The “call for nominations” to be published Tuesday allows companies to identify tracts to bid on during an upcoming lease sale on the refuge’s nearly 1.6-million-acre coastal plain, a sale that the Interior Department aims to hold before Biden takes the oath of office in January. The move would be a capstone of President Donald Trump’s efforts to open up public lands to logging, mining and grazing — something Biden strongly opposes.

A GOP-controlled Congress in 2017 authorized drilling in the refuge, a vast wilderness that is home to tens of thousands of migrating caribou and waterfowl, along with polar bears and Arctic foxes.

The administration is pressing ahead with other moves to expand energy development and scale back federal environmental rules over the next few weeks. It aims to finalize a plan to open up the vast majority of the National Petroleum Reserve-Alaska to drilling, as well as adopt a narrower definition of what constitutes critical habitat for endangered species and when companies are liable for killing migratory birds.

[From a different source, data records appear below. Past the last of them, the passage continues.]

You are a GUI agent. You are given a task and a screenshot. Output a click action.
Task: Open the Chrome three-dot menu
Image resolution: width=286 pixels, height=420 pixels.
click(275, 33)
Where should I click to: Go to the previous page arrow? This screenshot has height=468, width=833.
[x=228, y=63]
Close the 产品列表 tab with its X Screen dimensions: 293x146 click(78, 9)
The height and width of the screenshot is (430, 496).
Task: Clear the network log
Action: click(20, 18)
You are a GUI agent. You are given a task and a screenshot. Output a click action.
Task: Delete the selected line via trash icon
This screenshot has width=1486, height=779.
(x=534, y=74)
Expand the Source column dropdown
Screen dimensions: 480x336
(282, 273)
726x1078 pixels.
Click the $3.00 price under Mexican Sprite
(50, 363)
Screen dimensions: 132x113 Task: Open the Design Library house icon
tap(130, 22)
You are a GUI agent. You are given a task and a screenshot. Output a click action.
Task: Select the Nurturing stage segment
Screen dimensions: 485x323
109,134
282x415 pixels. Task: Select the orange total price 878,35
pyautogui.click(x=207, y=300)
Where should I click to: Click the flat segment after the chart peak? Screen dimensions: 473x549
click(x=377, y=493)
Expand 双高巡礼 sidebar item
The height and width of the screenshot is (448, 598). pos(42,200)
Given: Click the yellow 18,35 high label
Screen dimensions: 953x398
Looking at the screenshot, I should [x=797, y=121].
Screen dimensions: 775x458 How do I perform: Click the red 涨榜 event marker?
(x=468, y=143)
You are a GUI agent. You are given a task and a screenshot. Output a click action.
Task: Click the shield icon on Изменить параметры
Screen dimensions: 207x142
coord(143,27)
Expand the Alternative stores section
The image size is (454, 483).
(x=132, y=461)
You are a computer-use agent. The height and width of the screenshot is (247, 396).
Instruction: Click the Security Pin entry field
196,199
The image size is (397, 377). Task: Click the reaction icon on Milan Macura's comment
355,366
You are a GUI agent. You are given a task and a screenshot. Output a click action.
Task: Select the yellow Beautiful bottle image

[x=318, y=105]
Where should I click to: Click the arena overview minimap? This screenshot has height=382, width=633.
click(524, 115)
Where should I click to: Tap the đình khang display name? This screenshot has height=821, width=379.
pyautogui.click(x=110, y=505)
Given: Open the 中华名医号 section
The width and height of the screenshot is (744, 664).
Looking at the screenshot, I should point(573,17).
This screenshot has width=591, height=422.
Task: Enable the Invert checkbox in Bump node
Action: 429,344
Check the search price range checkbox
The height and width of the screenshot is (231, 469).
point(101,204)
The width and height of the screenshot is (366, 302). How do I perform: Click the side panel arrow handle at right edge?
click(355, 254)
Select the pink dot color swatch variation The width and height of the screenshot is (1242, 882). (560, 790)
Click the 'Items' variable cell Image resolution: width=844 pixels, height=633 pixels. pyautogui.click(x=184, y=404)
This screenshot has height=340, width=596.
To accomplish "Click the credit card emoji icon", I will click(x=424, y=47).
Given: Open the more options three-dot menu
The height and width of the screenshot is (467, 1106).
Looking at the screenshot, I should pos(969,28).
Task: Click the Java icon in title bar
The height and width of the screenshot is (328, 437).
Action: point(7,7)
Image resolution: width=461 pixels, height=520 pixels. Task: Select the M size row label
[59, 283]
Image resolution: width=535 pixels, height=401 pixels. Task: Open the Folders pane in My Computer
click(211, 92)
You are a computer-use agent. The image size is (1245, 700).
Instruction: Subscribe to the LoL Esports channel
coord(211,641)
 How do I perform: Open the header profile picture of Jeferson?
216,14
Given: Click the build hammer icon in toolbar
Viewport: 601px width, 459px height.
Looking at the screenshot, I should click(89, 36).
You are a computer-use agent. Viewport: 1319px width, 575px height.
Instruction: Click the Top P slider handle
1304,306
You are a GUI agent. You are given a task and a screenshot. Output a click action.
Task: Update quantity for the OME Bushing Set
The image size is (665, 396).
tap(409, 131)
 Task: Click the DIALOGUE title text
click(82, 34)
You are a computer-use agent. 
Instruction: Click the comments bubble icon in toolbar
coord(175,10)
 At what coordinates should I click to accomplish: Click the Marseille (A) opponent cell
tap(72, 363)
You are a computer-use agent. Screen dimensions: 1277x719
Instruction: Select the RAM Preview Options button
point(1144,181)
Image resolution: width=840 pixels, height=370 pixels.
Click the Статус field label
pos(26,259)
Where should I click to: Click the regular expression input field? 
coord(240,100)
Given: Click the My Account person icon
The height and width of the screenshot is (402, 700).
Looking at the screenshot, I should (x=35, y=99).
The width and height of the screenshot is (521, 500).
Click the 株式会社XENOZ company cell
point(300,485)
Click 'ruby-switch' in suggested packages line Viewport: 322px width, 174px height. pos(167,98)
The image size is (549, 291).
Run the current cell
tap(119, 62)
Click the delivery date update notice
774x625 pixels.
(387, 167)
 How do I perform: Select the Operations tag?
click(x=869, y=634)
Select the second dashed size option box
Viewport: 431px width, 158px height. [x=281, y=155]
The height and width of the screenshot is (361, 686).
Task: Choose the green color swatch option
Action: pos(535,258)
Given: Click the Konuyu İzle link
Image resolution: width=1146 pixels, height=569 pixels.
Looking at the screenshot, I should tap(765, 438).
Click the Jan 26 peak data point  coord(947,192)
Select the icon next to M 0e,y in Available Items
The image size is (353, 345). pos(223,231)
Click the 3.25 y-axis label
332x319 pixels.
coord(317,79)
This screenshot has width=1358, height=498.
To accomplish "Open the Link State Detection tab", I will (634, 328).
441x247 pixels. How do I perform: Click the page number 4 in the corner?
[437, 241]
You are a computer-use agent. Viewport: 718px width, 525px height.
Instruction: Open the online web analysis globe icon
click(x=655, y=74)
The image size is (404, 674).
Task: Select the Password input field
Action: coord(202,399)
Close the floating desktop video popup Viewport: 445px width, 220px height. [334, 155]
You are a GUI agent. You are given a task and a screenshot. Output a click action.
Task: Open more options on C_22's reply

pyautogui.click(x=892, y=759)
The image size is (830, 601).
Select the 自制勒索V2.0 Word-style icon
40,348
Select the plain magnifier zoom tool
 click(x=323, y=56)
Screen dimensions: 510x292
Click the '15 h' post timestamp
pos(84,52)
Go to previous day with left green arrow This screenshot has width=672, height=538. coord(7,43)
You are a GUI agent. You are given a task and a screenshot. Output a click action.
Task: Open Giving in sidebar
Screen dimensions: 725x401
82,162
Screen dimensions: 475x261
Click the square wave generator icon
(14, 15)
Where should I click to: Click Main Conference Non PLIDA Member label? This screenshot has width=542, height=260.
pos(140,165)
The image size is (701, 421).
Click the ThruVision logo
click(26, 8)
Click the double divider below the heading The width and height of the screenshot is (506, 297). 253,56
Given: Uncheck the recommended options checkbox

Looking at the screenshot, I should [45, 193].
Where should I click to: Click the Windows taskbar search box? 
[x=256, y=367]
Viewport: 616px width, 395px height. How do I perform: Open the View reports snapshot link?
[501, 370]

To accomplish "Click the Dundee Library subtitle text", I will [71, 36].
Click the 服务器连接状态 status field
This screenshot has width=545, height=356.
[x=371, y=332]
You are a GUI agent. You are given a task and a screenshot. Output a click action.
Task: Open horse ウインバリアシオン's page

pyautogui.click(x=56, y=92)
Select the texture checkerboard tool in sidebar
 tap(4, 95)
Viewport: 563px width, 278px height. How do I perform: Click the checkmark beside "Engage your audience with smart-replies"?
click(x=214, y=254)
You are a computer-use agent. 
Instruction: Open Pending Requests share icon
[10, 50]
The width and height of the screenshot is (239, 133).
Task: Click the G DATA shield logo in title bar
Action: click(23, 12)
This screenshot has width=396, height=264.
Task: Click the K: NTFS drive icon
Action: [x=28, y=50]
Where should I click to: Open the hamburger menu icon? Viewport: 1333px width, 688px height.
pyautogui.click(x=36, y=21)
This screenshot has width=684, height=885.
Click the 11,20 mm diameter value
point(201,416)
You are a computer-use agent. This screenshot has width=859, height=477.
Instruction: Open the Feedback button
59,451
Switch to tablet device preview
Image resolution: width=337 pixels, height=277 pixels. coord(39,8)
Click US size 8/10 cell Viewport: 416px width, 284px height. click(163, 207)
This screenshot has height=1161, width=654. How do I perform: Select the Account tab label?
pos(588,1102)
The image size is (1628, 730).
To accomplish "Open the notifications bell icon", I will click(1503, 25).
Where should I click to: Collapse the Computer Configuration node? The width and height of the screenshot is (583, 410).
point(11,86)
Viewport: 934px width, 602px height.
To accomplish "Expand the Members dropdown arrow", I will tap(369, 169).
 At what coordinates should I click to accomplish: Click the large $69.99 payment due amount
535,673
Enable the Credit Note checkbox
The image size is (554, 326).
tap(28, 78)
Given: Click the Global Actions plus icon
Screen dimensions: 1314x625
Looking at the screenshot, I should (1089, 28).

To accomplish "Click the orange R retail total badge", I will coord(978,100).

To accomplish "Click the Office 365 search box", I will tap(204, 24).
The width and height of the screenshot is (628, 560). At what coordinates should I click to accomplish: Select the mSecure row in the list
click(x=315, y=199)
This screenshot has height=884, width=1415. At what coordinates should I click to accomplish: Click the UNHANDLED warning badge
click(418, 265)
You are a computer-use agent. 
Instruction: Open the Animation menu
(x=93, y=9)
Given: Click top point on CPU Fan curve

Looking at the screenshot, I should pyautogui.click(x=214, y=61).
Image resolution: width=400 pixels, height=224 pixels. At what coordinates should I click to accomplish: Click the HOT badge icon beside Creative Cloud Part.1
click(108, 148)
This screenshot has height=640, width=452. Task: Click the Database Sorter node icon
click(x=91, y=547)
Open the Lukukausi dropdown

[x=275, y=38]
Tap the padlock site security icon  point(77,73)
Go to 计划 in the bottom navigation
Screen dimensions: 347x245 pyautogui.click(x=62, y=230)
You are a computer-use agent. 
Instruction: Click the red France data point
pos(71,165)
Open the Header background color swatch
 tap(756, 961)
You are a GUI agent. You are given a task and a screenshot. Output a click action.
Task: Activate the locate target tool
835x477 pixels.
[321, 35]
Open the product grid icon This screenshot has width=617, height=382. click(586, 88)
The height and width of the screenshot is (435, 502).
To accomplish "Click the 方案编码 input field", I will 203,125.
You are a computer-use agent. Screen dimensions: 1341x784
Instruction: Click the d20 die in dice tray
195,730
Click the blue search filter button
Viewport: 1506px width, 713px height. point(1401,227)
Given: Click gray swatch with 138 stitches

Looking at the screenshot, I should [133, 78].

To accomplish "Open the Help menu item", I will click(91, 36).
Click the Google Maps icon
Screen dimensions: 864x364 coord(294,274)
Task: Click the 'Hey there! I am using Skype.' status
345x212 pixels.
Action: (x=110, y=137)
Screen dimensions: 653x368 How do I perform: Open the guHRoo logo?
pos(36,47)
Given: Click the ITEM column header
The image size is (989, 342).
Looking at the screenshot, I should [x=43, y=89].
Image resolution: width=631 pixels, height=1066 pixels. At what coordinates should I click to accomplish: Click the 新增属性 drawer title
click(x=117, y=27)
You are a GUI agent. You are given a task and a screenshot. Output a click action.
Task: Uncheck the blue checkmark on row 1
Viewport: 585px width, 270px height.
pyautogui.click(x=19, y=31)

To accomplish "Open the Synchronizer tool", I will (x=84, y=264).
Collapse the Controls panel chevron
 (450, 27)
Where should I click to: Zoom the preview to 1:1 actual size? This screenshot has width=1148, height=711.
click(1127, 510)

At the Energy Department, officials may weaken energy-efficiency requirements for shower heads before Inauguration Day.

Gwich’in Steering Committee executive director Bernadette Demientieff, whose people have traveled with the caribou on the refuge for thousands of years, said in a statement: “Any company thinking about participating in this corrupt process should know that they will have to answer to the Gwich’in people and the millions of Americans who stand with us. We have been protecting this place forever.”

Frank Macchiarola, senior vice president of policy, economics and regulatory affairs at the American Petroleum Institute, said in an interview Friday that the administration is operating “under a tight timeline,” but he added that many Alaskans support drilling in the refuge and that the 2017 law gives officials a solid legal basis for moving forward.

“Our view is that Congress has acted,” Macchiarola said. “Production in the Arctic National Wildlife Refuge is a long time coming. It’s overdue, and it’s important to our nation’s energy security.”

The Bureau of Land Management will hold a 30-day comment period once the call for nominations is published Tuesday. Once that period closes, the agency could publish a lease sale notice, which must be published 30 days before an auction takes place. Under that timeline, drilling rights could be sold before Jan. 20, Inauguration Day.